Dangerous skin infections also can occur. Before the introduction of the vaccine, about 100,000 people were hospitalized and 100 people in the United States died each year of chickenpox, most of them previously healthy children. Adolescents and adults who develop chickenpox are also at high risk of developing serious complications.
http://www.intelihealth.com/IH/ihtIH/WSIHW000/9339/9704.html
Mono can kill as well.. it can rupture the spleen, or block the airways, cause siezures, aniemia and so on. It isn't harmless. It can last for a year, so it isn't nessisarily very quick either.
http://www.emedicinehealth.com/articles/16277-7.asp
What about the 'silent eppidemic' that is Hep.C very easily transmitted it kills by distroying the liver and other organs. Millions may have this disease and not know it.. and be spreading it. It spreads quite easily in much the same way as AIDS but it is longer lived outside the body and more infectious. Anyone who got a blood transfusion before 1992 is at risk of being a carrier.

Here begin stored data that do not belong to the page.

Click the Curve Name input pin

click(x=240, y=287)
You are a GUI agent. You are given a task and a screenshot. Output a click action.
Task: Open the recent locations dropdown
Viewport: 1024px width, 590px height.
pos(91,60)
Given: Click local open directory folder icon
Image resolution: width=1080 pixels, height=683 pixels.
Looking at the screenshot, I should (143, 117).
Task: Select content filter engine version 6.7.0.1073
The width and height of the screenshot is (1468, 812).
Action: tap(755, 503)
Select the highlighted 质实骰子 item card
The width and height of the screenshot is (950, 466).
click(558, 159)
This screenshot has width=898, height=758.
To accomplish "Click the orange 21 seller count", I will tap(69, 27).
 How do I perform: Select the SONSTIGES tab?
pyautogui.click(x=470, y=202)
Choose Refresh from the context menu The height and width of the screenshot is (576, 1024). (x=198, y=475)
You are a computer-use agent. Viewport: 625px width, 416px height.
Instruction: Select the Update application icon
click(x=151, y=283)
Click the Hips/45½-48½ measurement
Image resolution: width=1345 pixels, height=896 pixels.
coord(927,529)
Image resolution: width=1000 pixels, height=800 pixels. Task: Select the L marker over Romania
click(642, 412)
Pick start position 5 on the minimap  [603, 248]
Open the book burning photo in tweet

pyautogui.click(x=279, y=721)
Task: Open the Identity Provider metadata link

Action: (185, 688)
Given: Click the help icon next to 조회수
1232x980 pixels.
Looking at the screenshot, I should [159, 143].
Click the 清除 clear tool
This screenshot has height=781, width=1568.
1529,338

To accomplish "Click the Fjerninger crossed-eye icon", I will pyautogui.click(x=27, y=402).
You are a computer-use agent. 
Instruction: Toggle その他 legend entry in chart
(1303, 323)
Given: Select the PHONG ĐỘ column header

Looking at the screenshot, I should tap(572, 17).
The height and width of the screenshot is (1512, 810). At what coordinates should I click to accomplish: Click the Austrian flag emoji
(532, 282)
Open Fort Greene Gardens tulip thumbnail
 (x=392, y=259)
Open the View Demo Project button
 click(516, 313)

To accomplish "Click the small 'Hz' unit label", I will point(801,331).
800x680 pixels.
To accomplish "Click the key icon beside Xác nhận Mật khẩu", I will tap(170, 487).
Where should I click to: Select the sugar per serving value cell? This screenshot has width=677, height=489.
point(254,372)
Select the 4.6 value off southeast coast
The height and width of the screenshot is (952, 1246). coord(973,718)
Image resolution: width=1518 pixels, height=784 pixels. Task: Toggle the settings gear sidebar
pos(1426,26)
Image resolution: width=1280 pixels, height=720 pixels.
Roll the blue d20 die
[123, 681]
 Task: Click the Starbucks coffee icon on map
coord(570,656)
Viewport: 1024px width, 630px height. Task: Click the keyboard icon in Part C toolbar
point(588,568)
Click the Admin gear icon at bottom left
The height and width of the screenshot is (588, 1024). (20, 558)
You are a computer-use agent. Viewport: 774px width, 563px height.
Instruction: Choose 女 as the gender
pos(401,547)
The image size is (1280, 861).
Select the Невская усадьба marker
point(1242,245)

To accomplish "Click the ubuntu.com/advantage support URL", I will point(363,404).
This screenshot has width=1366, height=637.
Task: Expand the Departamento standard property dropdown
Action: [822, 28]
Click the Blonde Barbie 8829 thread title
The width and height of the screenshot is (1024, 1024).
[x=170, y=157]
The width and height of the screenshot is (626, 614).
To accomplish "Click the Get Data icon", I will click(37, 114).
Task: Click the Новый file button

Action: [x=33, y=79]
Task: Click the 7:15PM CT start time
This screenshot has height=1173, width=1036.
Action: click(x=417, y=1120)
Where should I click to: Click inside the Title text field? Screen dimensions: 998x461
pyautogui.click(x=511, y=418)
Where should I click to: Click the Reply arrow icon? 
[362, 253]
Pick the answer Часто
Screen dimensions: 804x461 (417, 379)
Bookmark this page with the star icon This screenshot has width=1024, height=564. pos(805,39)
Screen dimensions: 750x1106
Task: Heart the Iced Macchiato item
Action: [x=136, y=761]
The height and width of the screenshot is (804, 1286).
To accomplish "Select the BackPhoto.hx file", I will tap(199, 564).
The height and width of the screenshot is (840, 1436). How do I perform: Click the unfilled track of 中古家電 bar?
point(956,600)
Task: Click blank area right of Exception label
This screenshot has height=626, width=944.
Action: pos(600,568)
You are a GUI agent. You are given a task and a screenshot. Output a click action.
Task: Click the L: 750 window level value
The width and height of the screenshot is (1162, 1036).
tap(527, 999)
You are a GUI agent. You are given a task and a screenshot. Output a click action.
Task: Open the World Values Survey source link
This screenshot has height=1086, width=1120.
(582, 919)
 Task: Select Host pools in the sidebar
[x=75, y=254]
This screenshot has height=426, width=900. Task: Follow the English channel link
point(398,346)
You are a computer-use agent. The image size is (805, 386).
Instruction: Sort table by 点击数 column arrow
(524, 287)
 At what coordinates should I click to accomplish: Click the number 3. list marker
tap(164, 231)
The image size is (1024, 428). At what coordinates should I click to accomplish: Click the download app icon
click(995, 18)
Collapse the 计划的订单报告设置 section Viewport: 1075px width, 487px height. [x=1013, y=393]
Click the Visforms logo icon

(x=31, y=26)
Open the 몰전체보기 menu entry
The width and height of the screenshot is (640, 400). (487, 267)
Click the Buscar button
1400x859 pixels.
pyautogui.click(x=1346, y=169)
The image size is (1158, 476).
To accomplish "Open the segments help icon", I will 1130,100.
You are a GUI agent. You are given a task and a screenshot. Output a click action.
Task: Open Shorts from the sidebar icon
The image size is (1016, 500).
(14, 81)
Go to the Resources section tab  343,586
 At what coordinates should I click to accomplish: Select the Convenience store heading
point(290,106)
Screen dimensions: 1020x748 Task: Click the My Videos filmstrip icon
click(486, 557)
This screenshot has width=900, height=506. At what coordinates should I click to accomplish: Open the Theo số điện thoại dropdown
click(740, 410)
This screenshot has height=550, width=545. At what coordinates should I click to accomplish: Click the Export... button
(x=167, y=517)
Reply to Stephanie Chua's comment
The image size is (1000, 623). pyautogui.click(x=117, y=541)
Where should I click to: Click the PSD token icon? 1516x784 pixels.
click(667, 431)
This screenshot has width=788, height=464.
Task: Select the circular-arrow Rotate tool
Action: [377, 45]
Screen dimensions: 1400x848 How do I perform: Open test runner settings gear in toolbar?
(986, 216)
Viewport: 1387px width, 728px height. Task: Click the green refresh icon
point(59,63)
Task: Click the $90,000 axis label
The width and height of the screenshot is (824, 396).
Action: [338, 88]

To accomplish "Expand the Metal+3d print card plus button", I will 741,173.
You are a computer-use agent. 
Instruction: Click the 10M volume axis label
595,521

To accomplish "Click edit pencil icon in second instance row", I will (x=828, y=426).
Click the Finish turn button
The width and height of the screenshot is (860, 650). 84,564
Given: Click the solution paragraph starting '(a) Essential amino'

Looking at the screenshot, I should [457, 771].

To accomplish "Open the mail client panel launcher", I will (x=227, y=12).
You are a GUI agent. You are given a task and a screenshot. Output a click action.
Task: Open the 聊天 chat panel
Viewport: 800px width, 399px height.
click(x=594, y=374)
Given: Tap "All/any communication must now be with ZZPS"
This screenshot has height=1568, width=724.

http://www.hopkinshospital.org/health_info/Infectious_Diseases/reading/hep_c.html
a disease doesn't have to be long-term to kill you. Remember Influenza? 36,000 people died in the US last year from the flu... compair that to AIDS which killed 15,000 people in the US.
Frankly any disease is likely fatal... thats why its a disease.
Perhaps some sort of temporary tattoo or quarantine is in order?
tattoing sufferers of illness for being ill is Orwellian at best, a blatent violation of human rights and a pointless gesture of neurotic paranoia at worst.
and I have had my own brushes with both AIDS and Hep C. when I was born I needed two major blood transfusions due to an Rh issue between my mother and myself. This was in the late 70's no one checked blood for any contagious illnesses. I'm lucky I missed catching AIDS in this way, Ryan White was not so fortunate he had recieved blood (being a hemopheliac he needed it often) around the same time period I did and he lost his roll of the cosmic dice. He went through hell trying to help educate people about the realities of AIDS. He was attacked, both verbaly, socially and physically for being known as an AIDS carrier. I can't imagine the additional horror of having to be publicly branded with a "scarlet letter" as some suggest.
At the time Morality wasn't an issue in our lives, it was luck.